Set problem » How many lines in the material below contain the word "will"? Reply with the number alone.

[Stored items]
☆ ☆ ☆ ☆ ☆ ☆ ☆
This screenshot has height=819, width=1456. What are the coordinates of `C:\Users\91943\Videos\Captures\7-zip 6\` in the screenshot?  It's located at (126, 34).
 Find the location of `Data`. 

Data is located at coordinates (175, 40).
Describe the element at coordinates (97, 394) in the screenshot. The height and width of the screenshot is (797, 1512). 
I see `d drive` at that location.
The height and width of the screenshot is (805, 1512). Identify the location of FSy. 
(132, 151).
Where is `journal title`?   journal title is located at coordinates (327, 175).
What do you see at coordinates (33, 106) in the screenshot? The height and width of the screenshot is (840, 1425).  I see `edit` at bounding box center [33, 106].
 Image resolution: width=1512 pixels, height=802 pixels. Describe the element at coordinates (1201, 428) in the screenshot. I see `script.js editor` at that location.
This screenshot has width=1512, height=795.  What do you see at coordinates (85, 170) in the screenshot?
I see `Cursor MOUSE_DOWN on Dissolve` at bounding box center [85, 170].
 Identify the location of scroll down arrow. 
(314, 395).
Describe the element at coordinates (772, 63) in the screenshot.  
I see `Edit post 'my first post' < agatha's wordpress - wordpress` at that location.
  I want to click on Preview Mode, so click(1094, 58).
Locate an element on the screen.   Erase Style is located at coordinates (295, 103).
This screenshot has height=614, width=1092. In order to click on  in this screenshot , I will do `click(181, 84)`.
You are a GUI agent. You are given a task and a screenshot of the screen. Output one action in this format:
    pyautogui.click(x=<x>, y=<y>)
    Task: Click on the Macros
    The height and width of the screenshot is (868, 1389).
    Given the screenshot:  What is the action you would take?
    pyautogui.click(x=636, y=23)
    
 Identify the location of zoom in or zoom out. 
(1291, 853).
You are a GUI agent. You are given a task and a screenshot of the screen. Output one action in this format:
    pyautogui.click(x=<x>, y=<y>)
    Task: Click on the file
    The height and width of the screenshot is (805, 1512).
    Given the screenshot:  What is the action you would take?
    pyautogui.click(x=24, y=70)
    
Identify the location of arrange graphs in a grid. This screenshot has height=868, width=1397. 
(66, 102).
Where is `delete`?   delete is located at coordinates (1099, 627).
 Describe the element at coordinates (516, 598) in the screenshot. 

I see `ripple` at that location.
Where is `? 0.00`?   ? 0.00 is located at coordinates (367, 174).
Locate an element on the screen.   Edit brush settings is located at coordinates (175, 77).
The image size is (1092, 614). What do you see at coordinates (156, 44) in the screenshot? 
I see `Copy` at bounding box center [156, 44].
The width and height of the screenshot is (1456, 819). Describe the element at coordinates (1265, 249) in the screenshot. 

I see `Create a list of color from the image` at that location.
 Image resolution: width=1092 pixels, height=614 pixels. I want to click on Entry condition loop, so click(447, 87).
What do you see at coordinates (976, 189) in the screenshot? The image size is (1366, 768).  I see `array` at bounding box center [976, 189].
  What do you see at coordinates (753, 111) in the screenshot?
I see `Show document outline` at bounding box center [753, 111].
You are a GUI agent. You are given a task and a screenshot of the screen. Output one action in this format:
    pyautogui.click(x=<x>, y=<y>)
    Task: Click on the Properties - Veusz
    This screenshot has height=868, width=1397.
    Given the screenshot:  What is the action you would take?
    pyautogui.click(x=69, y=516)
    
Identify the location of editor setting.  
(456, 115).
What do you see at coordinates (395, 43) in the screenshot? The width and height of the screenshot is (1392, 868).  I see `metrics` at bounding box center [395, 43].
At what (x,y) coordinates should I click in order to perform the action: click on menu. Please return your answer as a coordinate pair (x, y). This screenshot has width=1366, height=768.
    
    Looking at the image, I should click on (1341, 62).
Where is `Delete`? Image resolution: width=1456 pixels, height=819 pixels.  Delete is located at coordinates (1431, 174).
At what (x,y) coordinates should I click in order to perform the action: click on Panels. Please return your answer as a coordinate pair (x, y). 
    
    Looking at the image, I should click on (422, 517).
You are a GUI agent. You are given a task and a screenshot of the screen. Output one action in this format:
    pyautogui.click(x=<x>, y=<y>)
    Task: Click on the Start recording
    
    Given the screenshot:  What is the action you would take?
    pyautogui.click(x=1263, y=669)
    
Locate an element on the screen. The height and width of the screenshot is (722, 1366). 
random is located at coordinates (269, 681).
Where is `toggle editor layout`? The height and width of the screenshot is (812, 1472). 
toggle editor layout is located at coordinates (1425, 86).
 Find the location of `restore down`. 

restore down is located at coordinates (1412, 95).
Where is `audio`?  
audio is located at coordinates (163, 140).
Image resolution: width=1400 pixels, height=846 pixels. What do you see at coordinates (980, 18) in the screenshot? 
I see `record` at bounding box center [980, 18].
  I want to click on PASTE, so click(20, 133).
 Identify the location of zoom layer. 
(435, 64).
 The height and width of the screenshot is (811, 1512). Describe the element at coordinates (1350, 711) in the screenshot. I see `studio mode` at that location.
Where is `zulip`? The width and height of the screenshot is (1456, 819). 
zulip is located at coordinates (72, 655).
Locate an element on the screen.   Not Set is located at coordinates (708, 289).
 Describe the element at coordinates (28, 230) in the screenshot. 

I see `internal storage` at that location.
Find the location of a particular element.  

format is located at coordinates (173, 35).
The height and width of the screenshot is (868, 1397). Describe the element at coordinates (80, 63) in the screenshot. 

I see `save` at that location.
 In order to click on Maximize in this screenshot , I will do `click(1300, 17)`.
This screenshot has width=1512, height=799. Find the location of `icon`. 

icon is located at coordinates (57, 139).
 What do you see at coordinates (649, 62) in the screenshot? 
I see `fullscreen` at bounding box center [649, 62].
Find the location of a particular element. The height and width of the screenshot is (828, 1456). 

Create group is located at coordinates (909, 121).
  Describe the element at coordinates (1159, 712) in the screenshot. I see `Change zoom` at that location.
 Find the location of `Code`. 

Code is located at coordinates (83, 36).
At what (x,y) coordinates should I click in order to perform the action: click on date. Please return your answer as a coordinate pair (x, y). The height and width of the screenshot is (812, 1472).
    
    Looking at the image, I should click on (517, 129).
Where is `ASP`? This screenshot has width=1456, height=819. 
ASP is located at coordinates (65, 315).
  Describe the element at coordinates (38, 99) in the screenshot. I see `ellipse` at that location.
☆ ☆ ☆ ☆ ☆ ☆ ☆
Task result » 2